Il m’expliqua que je le mettais au pied du mur car s’il ne m’accordait de visa, qu’allais-je devenir, ne pouvant faire marche arrière. 

« Qu’est-ce qui me garantit que vous serez sorti du Mozambique dans un mois ? » me demanda-t-il en m’entraînant dans son bureau. Face à une grande carte murale de l’Afrique australe, il m’interrogeât sur le parcours que je comptais faire dans les prochains mois, après que je lui eusse expliqué mon voyage autour du monde et mes projets d’écriture. J’eus franchement envie de lui dire que je n’avais pas quitté une vie confortable en France et particulièrement heureuse à Paris, ville que des centaines de millions de personnes rêvent de découvrir un jour, pour me transformer soudainement en immigrant clandestin, rêvant de me terrer au Mozambique, pays dépourvu de tout, en commençant par le sens de l’hospitalité de ses douaniers. Il faut bien avouer que c’eût été mal venu, au vu des circonstances. 

Je faisais feu de tout bois et tentai de le rassurer, mais il arguait du fait qu’en période de Covid, la situation à chaque frontière était compliquée et que je n’étais pas à l’abri d’une fermeture inopinée de l’une d’entre elles. Ce en quoi je ne pouvais lui donner tort.

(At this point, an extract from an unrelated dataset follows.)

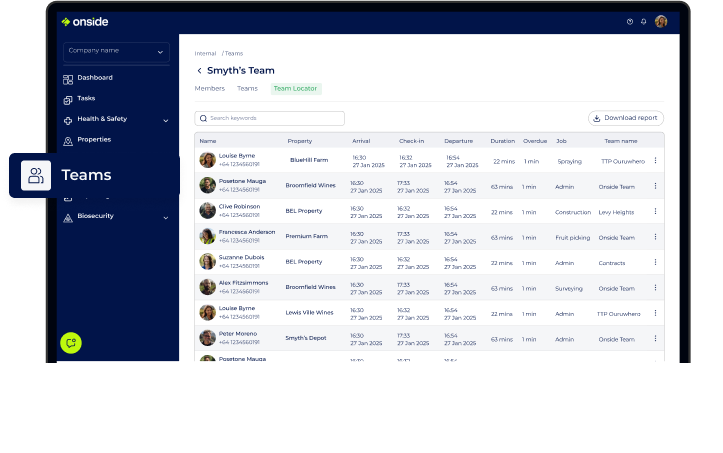This screenshot has width=723, height=453.
Task: Expand the Health & Safety submenu
Action: point(167,119)
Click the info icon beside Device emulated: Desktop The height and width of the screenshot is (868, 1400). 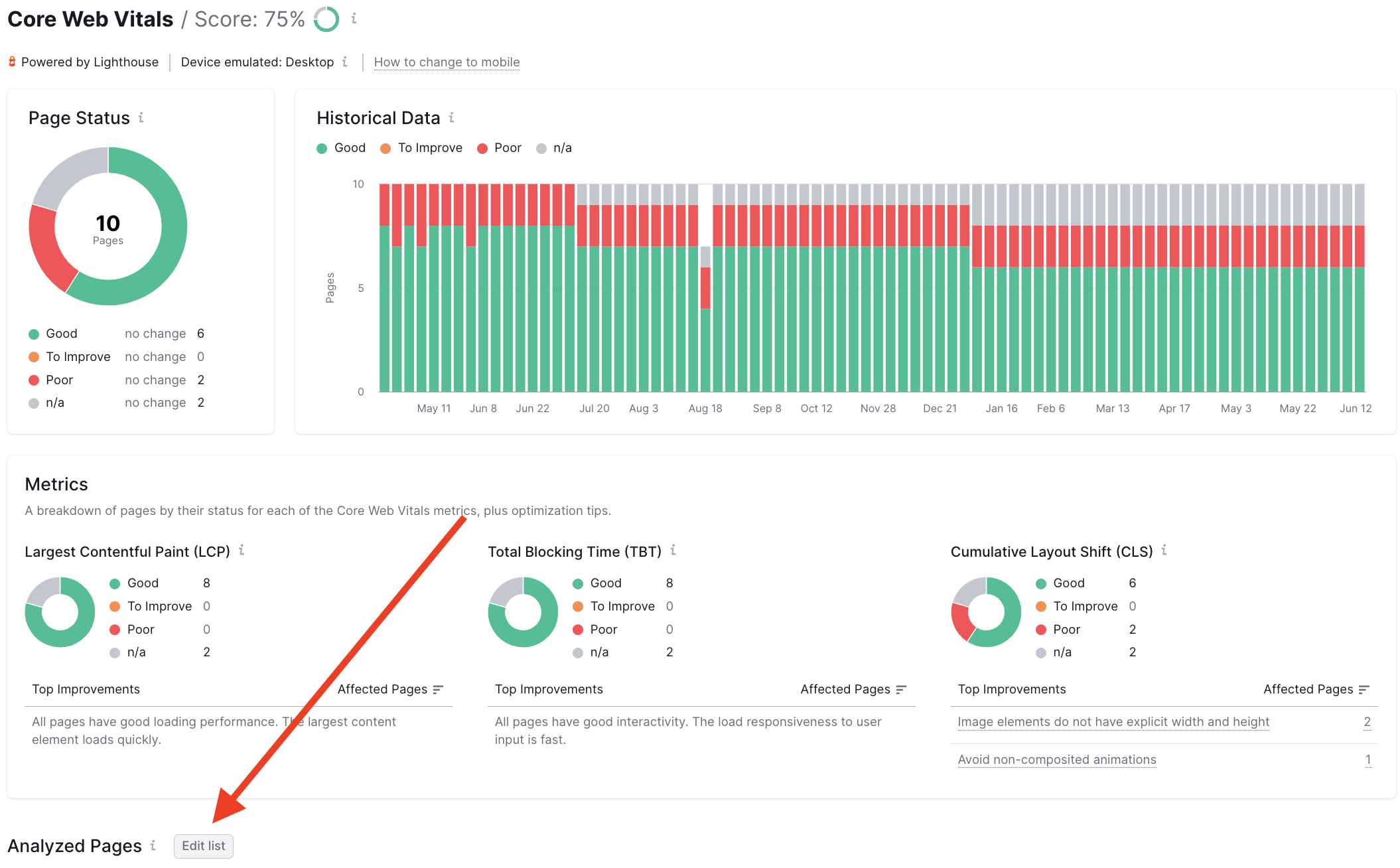point(345,62)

Au moment de notre discussion, j’ignorais juste une information cruciale qui m’aurait cisaillé les jambes et le moral si j’en avais eu connaissance : La frontière du Malawi où je comptais me rendre après le Mozambique avait ses frontières bouclées et le Zimbabwe, qui constituait mon plan B, mon scenario de repli, avait fermé ses frontières terrestres, ne maintenant qu’un pont aérien avec certains pays limitrophes. Je n’apprendrai que trois jours plus tard que j’étais dans une souricière, comprenant que ce voyage itinérant par la route allait rudement se compliquer. Mon Land Rover, que j’avais acquis pour être mon véhicule vers la liberté, était devenu une véritable contrainte qui m’empêcherait de voyager à ma guise, de sauter par-delà des frontières impossibles comme je l’aurais fait avec un simple billet d’avion et, qui plus est, de rebrousser chemin pour pouvoir le revendre à Cape Town, comme je l’avais prévu.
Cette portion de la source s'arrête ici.